After college the girl started writing a book. She sat in her small apartment, now with a computer in front of her and a keyboard, instead of a pencil in her hand. It was the most beautiful, intricate piece she had ever written. She had poured her soul into that book, and it was hers, all hers. It took her over two years. She kept editing it and editing it, making it ready for the day when it would be published. Finally, that day came. She mailed the book, 287 pages, with her name written on front. She glowed with pride as she walked back to her dingy apartment. She sat staring at the box for a while, and then, took it off the shelf, set it on the ground and sifted through her childhood pieces of writing. She laughed, while rereading them, remembering that day, but a pang of regret shot through her, for the writings that were no more.

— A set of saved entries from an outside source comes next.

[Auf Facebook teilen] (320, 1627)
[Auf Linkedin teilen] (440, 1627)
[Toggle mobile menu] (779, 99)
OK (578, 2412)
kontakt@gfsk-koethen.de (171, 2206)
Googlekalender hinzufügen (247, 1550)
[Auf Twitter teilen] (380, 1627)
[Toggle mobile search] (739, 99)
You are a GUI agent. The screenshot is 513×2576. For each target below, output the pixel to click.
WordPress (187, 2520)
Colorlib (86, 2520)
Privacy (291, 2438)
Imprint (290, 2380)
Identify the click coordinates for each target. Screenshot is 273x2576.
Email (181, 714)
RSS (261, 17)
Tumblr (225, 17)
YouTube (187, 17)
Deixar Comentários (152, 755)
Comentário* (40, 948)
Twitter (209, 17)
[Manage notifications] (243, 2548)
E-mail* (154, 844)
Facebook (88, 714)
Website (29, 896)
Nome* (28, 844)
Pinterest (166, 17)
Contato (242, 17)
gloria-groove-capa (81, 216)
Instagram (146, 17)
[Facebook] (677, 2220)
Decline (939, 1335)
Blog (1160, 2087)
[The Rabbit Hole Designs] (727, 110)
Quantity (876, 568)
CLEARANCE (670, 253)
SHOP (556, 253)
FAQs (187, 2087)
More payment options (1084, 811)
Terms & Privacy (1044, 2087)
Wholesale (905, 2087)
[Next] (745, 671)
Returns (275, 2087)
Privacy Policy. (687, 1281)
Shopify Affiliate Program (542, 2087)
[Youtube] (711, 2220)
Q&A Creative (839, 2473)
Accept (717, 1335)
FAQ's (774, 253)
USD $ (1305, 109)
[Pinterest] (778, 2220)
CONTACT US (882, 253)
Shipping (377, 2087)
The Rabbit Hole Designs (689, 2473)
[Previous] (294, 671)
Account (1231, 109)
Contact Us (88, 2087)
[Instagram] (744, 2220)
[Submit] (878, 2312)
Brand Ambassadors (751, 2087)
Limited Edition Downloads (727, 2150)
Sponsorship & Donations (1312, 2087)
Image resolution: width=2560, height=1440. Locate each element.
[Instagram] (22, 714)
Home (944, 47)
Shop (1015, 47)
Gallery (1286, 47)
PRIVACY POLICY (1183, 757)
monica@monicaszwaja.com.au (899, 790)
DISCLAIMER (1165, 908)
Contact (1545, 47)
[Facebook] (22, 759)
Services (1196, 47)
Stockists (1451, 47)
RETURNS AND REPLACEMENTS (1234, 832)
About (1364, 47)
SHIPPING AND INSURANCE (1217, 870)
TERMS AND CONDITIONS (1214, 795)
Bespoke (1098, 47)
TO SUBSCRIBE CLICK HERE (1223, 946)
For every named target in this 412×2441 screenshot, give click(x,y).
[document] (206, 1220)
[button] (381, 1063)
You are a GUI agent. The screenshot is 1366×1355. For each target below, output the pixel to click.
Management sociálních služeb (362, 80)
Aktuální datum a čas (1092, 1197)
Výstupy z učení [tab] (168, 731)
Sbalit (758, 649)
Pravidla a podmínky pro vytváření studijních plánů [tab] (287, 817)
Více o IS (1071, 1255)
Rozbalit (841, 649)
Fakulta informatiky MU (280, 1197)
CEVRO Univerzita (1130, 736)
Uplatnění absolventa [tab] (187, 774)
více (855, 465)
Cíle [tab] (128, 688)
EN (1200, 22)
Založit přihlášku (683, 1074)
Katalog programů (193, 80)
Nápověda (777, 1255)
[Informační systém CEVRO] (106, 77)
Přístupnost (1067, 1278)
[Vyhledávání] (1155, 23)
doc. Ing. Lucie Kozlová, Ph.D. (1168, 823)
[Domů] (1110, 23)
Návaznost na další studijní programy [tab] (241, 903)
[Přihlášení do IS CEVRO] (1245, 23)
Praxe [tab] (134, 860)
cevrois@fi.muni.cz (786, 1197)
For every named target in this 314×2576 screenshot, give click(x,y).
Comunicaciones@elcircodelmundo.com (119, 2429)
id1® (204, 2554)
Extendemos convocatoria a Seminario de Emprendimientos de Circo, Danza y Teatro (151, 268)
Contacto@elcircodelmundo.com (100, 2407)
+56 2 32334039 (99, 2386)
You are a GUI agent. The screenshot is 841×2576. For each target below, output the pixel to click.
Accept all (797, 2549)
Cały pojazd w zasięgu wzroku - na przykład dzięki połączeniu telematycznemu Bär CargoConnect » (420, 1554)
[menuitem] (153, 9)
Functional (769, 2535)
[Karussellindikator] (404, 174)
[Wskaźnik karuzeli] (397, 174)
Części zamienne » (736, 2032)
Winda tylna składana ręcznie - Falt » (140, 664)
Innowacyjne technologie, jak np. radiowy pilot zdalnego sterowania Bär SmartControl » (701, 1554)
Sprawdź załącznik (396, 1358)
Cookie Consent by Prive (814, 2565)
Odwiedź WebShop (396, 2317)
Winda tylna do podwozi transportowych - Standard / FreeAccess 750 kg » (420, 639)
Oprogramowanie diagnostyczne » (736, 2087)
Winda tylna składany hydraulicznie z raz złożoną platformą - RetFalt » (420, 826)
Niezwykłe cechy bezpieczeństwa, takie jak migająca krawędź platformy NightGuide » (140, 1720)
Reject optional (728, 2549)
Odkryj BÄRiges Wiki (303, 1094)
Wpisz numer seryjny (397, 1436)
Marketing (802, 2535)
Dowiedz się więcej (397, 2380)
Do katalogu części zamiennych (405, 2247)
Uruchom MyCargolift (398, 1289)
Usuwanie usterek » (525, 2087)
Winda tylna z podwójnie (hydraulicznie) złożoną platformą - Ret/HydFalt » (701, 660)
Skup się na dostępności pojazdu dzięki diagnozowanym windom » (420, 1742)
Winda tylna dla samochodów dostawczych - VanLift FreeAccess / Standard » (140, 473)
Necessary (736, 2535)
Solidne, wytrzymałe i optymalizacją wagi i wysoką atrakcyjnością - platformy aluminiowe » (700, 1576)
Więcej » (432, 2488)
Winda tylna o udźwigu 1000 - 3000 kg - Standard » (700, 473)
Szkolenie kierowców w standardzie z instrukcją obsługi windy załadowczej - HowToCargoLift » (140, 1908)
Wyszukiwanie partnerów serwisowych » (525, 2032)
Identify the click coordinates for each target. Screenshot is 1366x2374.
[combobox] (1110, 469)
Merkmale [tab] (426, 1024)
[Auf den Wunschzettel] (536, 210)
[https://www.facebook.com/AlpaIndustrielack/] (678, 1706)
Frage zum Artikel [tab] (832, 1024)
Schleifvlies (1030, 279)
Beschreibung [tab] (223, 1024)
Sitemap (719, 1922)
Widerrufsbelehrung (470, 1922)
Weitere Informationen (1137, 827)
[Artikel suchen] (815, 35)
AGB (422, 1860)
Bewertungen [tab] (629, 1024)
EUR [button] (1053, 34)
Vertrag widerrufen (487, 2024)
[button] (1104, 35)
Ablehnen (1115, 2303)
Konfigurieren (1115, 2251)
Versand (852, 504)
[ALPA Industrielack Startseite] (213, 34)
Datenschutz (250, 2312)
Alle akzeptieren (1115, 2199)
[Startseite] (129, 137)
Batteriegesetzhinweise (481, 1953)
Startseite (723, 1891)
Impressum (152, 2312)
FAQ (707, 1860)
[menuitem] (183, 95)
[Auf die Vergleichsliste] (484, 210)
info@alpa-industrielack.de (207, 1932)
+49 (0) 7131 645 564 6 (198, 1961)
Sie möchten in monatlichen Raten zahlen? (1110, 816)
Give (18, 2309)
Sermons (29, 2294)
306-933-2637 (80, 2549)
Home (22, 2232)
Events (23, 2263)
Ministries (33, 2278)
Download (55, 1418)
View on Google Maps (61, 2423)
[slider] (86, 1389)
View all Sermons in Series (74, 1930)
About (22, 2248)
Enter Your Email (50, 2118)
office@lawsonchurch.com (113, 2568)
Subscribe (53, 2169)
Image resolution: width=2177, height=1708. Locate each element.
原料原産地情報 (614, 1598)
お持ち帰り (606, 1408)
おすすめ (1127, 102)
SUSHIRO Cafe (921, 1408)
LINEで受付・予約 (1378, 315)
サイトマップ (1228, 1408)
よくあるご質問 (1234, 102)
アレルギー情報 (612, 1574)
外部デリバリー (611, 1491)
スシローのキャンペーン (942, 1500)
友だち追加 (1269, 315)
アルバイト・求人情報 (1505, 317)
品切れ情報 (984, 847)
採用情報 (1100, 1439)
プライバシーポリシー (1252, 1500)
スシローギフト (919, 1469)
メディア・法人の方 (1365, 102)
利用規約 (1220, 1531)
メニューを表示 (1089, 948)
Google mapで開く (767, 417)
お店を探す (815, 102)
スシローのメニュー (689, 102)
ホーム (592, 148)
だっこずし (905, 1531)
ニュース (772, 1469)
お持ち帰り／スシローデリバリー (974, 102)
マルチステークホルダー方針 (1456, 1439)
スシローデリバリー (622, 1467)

The day came when the girl got her writing back. She was nervous, excited, but when she opened it she found a big declined stamp on the front. She was crushed, felt her head start to spin, but then she found a small piece of paper sticking out near the bottom. She read it and rushed home to her computer. She pulled up the original copy and deleted whole sections of her writing, adding new parts the paper said to add, even cutting out parts that were her favorite, ripping out text that revealed her true self. She produced surgery on her writing, a new piece emerging in the end. The deleted spots were forever gone, just like the others.
She re-sent the book. A while later it came back to her. All of the woman’s dreams had come true. She had a book published. It was the happiest day of her life.

The woman, as so many others do to, changed, hid, or just plain deleted her writing. She threw away some of her writings, because she was ashamed, and scared that they might get out, and her secrets would be revealed. She only showed what others thought were best, so she could get into a good college. She mutilated her book to please others. Some of her writings would only be seen by her, and those were the best, because they were for herself, not for someone else to judge and see. She changed her book, her best writing because that’s what sells.